The Gamecube was also the first Nintendo console not to have a Super Mario game as a launch title. Super Mario Sunshine ROM being released a year after launch. And the last to have an exclusive developed by Rare with Star Fox Adventures it was released on September 23 2002. Then on September 24 the company was purchased by Microsoft. A date which will live in infamy.

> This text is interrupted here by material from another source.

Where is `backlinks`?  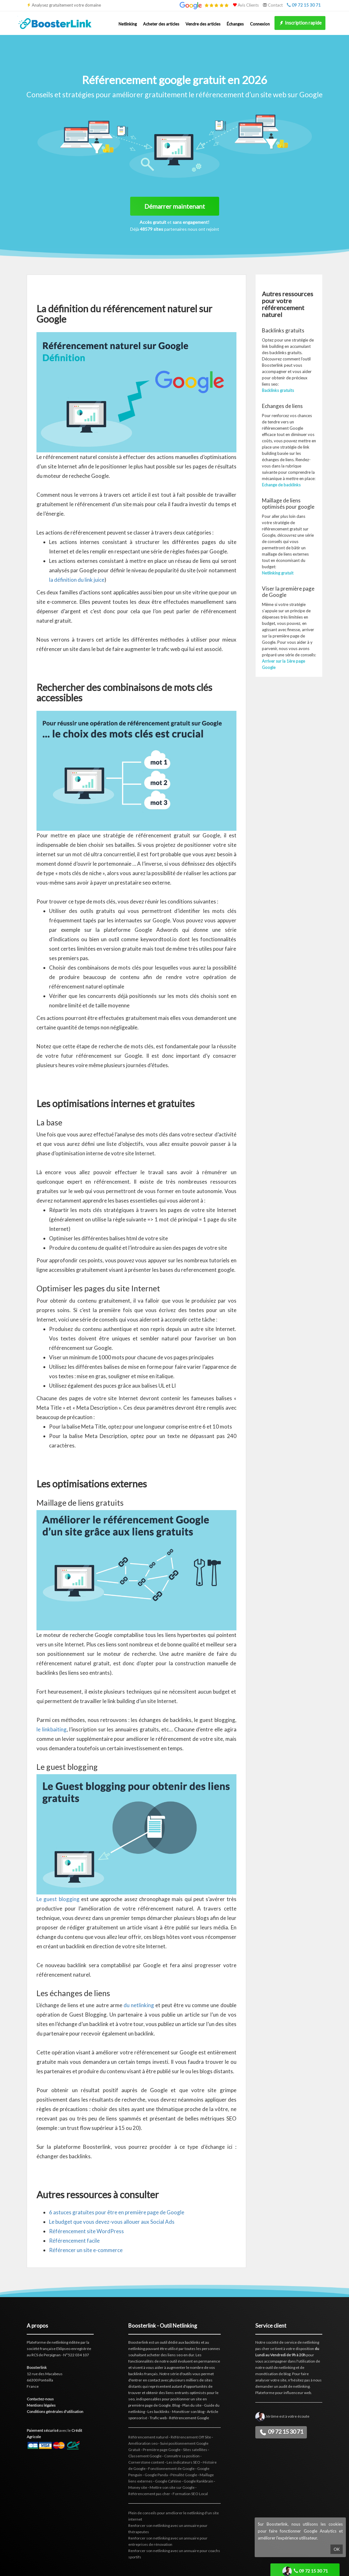 backlinks is located at coordinates (192, 2342).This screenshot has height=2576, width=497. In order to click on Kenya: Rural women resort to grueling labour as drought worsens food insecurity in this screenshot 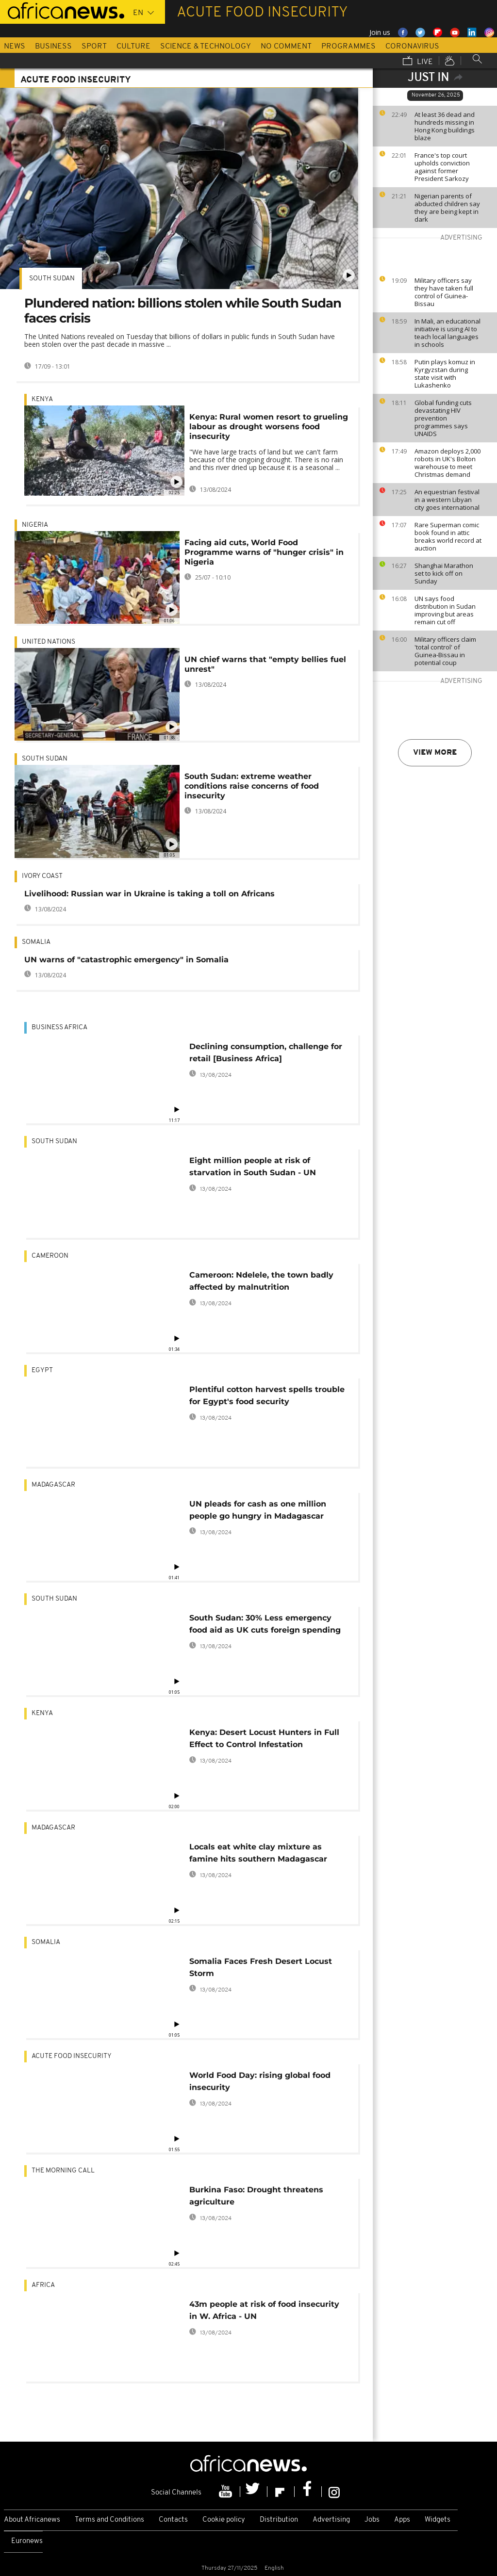, I will do `click(268, 426)`.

Rare were also developing a sequel to Diddy Kong Racing called Donkey Kong Racing. It was even on bits of game view promotional material, but the Microsoft acquisition threw a wrench into those plans. Fortunately, Nintendo had a new exclusive developer who were just as capable with Nintendo.

Step right up Retro Studios, who revived the Metroid series in a vast way with one of the greatest video games ever made. Nintendo continued to rely on their mascots with Mario Kart Double Dash, Super Smash Bros. Melee, Paper Mario The Thousand-Year Door, Luigi's Mansion, Animal Crossing, Pikmin, F-Zero GX, The Legend of Zelda The Wind Waker and Twilight Princess.

Third-party support was much stronger with a grand total of 661 games officially released. In comparison to the Nintendo 64 with 388 games. As well as releasing third-party exclusives including Metal Gear Solid: the Twin Snakes, Resident Evil 4 and Star Wars Rogue Squadron 2 Rogue Leader.

Anyone can agree that the Gamecube ROMs spawned a lot of incredibly solid titles.